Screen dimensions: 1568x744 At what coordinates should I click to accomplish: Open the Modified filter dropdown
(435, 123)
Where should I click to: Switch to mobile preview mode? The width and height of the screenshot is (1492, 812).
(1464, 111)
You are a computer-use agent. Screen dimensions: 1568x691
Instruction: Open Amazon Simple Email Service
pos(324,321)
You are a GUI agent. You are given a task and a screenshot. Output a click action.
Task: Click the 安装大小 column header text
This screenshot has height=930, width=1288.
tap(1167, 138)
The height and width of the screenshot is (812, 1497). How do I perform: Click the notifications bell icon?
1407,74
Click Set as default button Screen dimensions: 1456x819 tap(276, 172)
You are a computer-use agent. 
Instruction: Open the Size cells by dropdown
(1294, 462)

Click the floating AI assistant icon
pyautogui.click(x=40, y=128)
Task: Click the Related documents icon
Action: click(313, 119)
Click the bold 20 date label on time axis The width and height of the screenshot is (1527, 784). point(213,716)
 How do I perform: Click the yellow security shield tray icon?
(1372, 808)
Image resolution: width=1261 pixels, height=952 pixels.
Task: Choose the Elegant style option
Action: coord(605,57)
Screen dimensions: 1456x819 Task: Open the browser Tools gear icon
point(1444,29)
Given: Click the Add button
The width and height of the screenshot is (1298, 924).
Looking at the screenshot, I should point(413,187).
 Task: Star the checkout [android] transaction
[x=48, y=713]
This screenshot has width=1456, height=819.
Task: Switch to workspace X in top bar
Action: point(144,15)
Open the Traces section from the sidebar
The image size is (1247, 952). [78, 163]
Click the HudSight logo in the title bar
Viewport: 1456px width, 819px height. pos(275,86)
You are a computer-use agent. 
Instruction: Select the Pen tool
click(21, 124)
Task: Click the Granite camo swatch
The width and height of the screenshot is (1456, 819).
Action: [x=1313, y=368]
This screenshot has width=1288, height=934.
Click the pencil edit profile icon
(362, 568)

▶ What the exercise asks: Repeat, without change, each line of the data above from the one that contains "Instruction: Open Amazon Simple Email Service" through the final line, counting both.

▶ Answer below:
Instruction: Open Amazon Simple Email Service
pos(324,321)
You are a GUI agent. You are given a task and a screenshot. Output a click action.
Task: Click the 安装大小 column header text
This screenshot has height=930, width=1288.
tap(1167, 138)
The height and width of the screenshot is (812, 1497). How do I perform: Click the notifications bell icon?
1407,74
Click Set as default button Screen dimensions: 1456x819 tap(276, 172)
You are a computer-use agent. 
Instruction: Open the Size cells by dropdown
(1294, 462)

Click the floating AI assistant icon
pyautogui.click(x=40, y=128)
Task: Click the Related documents icon
Action: click(313, 119)
Click the bold 20 date label on time axis The width and height of the screenshot is (1527, 784). point(213,716)
 How do I perform: Click the yellow security shield tray icon?
(1372, 808)
Image resolution: width=1261 pixels, height=952 pixels.
Task: Choose the Elegant style option
Action: coord(605,57)
Screen dimensions: 1456x819 Task: Open the browser Tools gear icon
point(1444,29)
Given: Click the Add button
The width and height of the screenshot is (1298, 924).
Looking at the screenshot, I should point(413,187).
 Task: Star the checkout [android] transaction
[x=48, y=713]
This screenshot has width=1456, height=819.
Task: Switch to workspace X in top bar
Action: point(144,15)
Open the Traces section from the sidebar
The image size is (1247, 952). [78, 163]
Click the HudSight logo in the title bar
Viewport: 1456px width, 819px height. pos(275,86)
You are a computer-use agent. 
Instruction: Select the Pen tool
click(21, 124)
Task: Click the Granite camo swatch
The width and height of the screenshot is (1456, 819).
Action: [x=1313, y=368]
This screenshot has width=1288, height=934.
Click the pencil edit profile icon
(362, 568)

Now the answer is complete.